Il reste au sol, mais s’il croit qu’il va me foutre la trouille… j’en ai soupé de ses éternelles conneries. Au bout de quoi ? Trois ou quatre minutes, je suis enfin descendue. Il est toujours à la même place. J’ai mal partout ! Bon sang, quelle dérouillée il m’a mise !
Il reste dans la même position ! C’est tout de même étrange ça. Je ne vois pas sa poitrine se soulever. Paul tout aussi nu que je le suis. On voit encore la marque de mes ongles dans sa chair.

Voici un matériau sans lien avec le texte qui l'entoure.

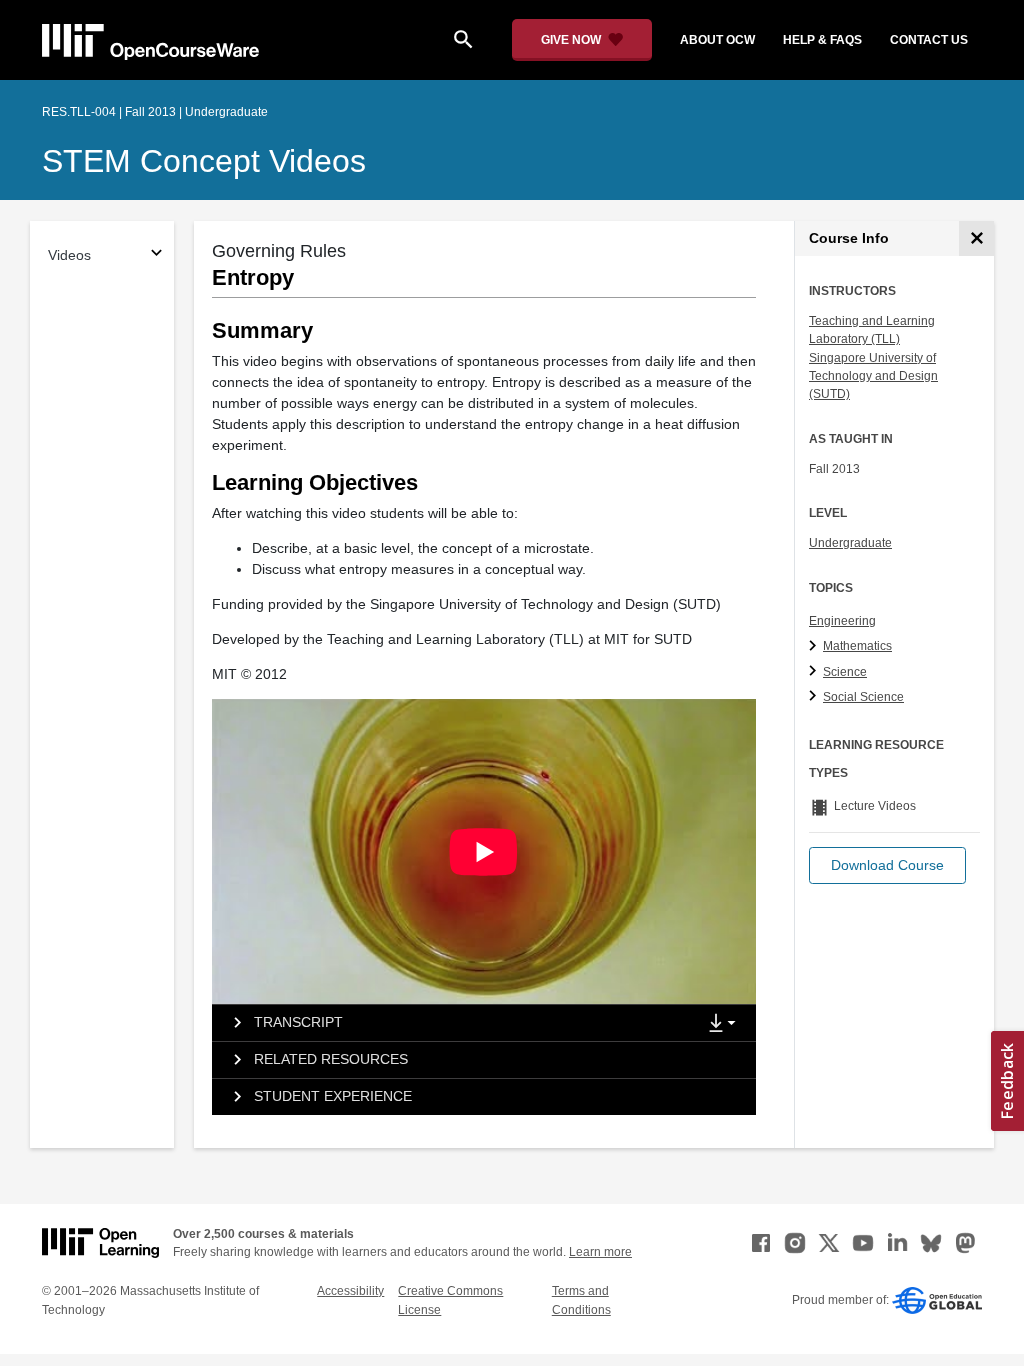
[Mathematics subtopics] (815, 647)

Je m’approche de lui. Ce salaud qui m’a collé une trempe magistrale. Il voulait faire l’amour, pas moi et le résultat… j’y suis passée bon gré mal gré ! Plutôt mal que bon, du reste. Et ce bruit dans les marches. Comment s’est-il débrouillé pour me flanquer la peur de ma vie ?
Le son de ma voix me surprend et lui qui, immobile, ne bronche pas d’un poil. Il ne se serait tout de même pas cassé la binette dans les escaliers ? Je suis contre lui et mon sang ne fait qu’un tour. Il se retire de mon visage alors qu’une fine couche de sueur perle sur mon front. Ma main se pose précautionneusement sur son visage. Il est tout pâle, tout autant que moi. C’est drôle, il… il semble ne pas respirer. Ma joue, il faut que je pose ma joue sur sa bouche.
Il va forcément encore me coller une beigne. Mais non, et je ne sens aucun souffle sortir de ces foutues lèvres. Merde, qu’est-ce qui se passe ? Depuis quand est-il allongé avec cette façon bizarroïde de garder la tête penchée ? Je dois faire quoi ? Je l’ai pris dans mes bras, mais cette fois sa caboche est tombée en avant sur sa poitrine. Bon ça ne peut pas être si grave que cela… vite le téléphone…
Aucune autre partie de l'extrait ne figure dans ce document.